Induced and pathological developmental reprogramming

The theme of my 2014 lectures was cellular reprogramming. Since the advent of molecular genetics, biologists have been trying to understand how the fertilized egg forms an organism composed of hundreds of specialized cell types, each expressing a defined set of genes. Initially, the aim was to determine whether this specialization results from a progressive loss of the genetic information contained in the DNA sequence, or from differential gene expression during development. The pioneering nuclear transfer cloning experiments in amphibians by Robert Briggs and Thomas King in the 1950s, then by John Gurdon in 1962, validated the second hypothesis, demonstrating that embryogenesis proceeds by progressive restriction of gene expression potential, rather than by gene loss. Thus, cellular identity results from the expression of a specific combination of genes. This work was replicated several decades later in mammals: Dolly the sheep and Marguerite the cow were the first two successful examples of nuclear transfer cloning in this species group, and were followed by many others, including the mouse, the model species for most studies in mammalian biology.
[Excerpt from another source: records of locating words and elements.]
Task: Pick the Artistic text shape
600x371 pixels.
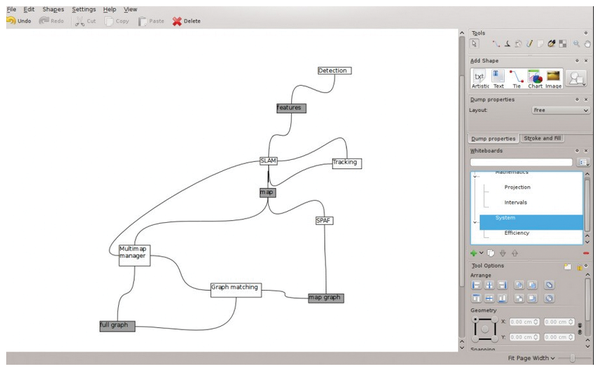Action: point(480,79)
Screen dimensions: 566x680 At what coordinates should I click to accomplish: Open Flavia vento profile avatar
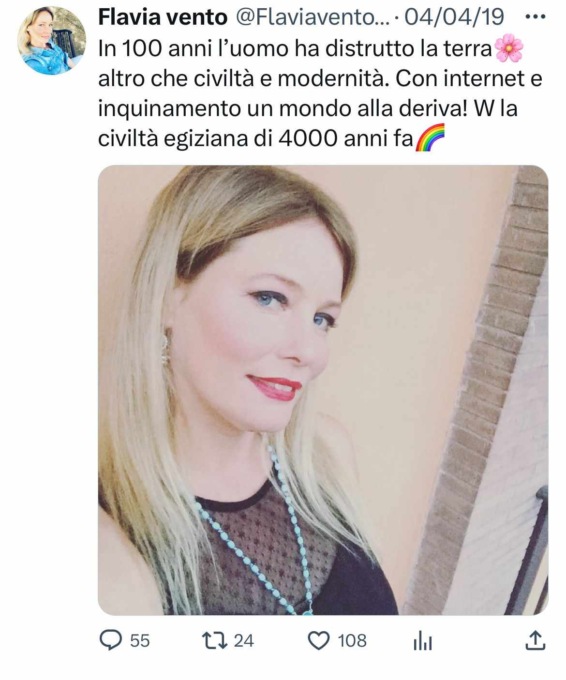(52, 40)
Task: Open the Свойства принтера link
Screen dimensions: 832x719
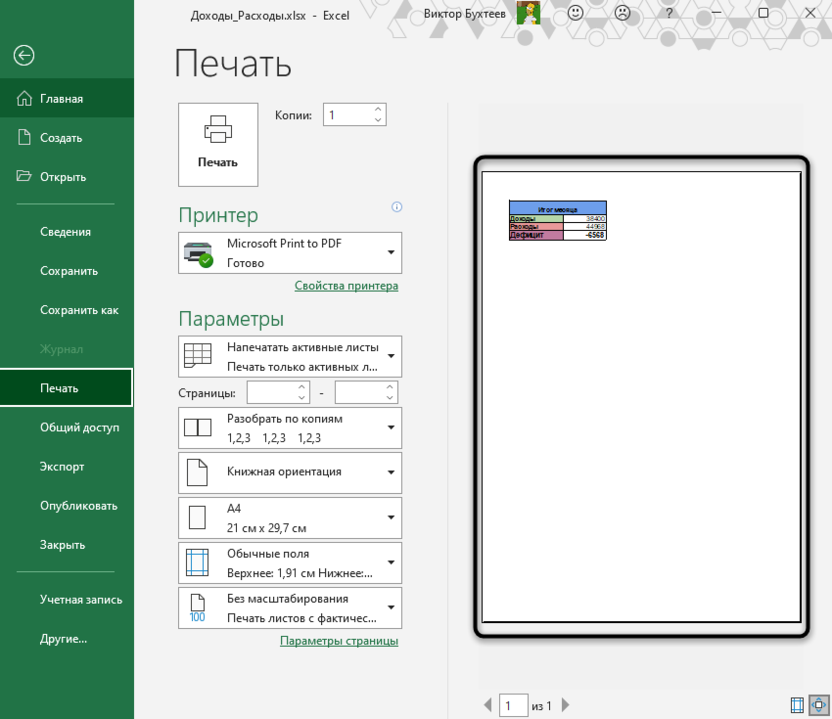Action: [x=346, y=286]
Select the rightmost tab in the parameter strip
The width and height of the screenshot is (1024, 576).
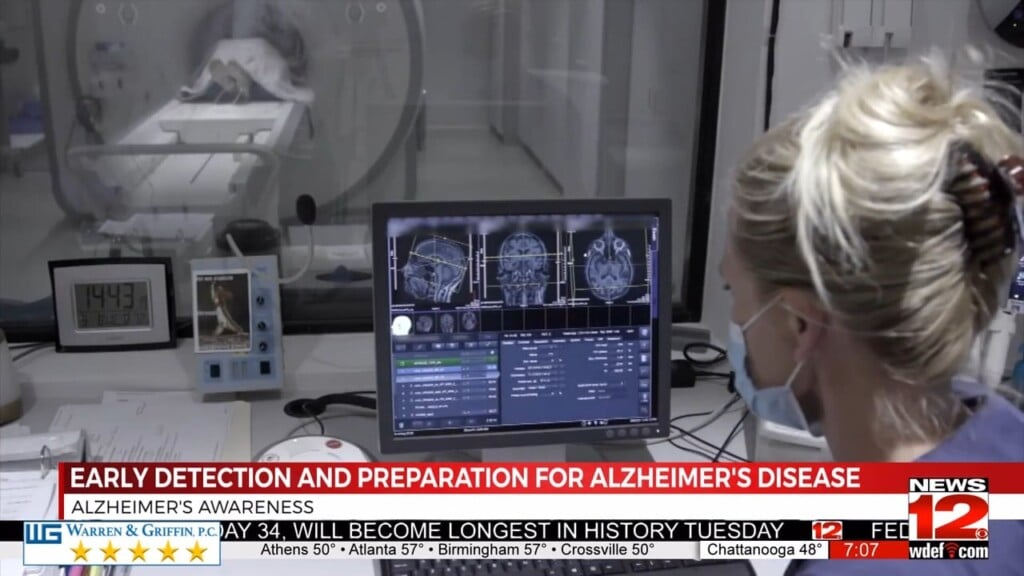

More recently, Shinya Yamanaka has demonstrated that it is possible to induce pluripotent stem cells (iPS cells) by dedifferentiation of adult stem cells, through forced expression of four key genes(Oct3/Oct4, SOX2, KLF4 and c-myc). This work, along with that of John Gurdon, by demonstrating that differentiated cells can be reprogrammed into pluripotent cells, earned these two researchers the Nobel Prize in Physiology and Medicine in 2012.